Die Show aus Turin endete nach rund vier Stunden, wie sie in diesen Zeiten eigentlich nur enden konnte: mit den Musikern des Kalush Orchestra und ukrainischen Flaggen auf der ESC-Bühne. Der Sieg der Ukraine war bereits im Vorfeld erwartet worden. Und die Prognosen der Buchmacher trafen ein. Der Song „Stefania“ von Kalush Orchestra hatte nach der Juryabstimmung noch auf dem vierten Platz gelegen, gewann aber am Samstagabend mit überwältigendem Vorsprung die europaweite Telefonabstimmung. Die Musiker erhielten von den Zuschauern in fast allen Länders Europas die maximale Punktzahl. Das reichte mit insgesamt 631 Punkten zum Sieg.

Die Gruppe rund um Bandgründer Oleh Psiuk präsentierte auf der Turiner ESC-Bühne ein Gesamtkunstwerk aus ukrainischem Folk, modernem Hiphop, wildem Tanz und bunten Kostümen. Eigentlich als persönliches Lied an seine Mutter komponiert, wurde der Beitrag mit Zeilen wie „Ich werde immer zu dir kommen, auch wenn alle Straßen zerstört sind“ nach Kriegsbeginn zu einer Hymne der traurigen ukrainischen Realität. Ein starker Auftritt, der genau zur ernüchternden Gegenwart Europas passte.

Für das Kalush Orchestra war der ESC in Turin mehr als ein Musikwettbewerb. Die Künstler waren auf einer Mission, um die ukrainische Kultur in Europa zu präsentieren und im besten Fall den Wettbewerb für 2023 ins Land zu holen. „Wir haben die Erlaubnis, unser Land zu verlassen. Das fühlt sich wie eine große Verantwortung an, unserem Land auf eine andere Weise nützlich zu sein“, hatte Psiuk bereits nach der ersten Probe gesagt. Ein Ziel, das sie wohl auch wegen der großen Solidarität der europäischen Fernsehzuschauer erreichten.

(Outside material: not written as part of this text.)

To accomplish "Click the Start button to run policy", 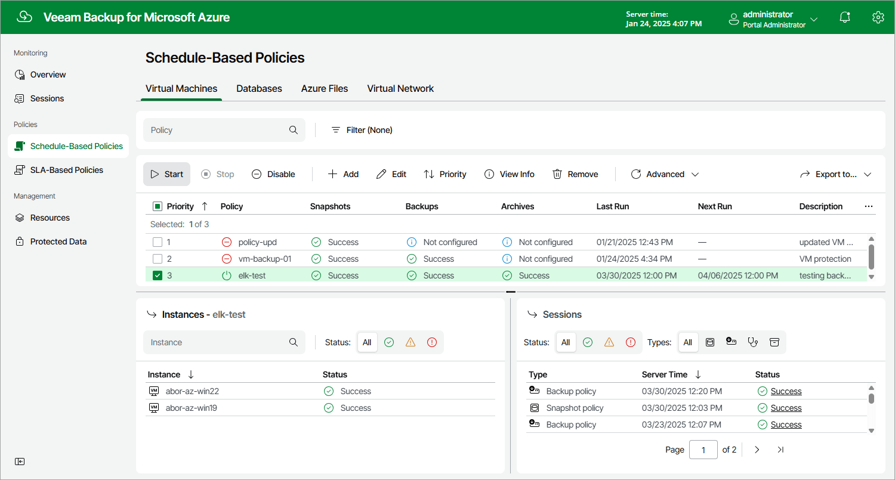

Da hatten am Ende auch die starken Konkurrenten aus allen Teilen Europas und Australien keine Chance. Auf Platz zwei landete die großartig gesungene Ballade „Space Man“ des Briten Sam Ryder, der bei den Jurys noch in Führung gelegen hatte. Das beste britische Ergebnis seit 24 Jahren. Auf den weiteren Plätzen folgten das perfekt choreografierte „Slomo“ der Spanierin Chanel, der schwedische Popsong „Hold me Closer“ von Cornelia Jakobs und die beim Publikum erstaunlich erfolgreiche Kunstperformance der Serbin Konstrakta (“In corpore sano“)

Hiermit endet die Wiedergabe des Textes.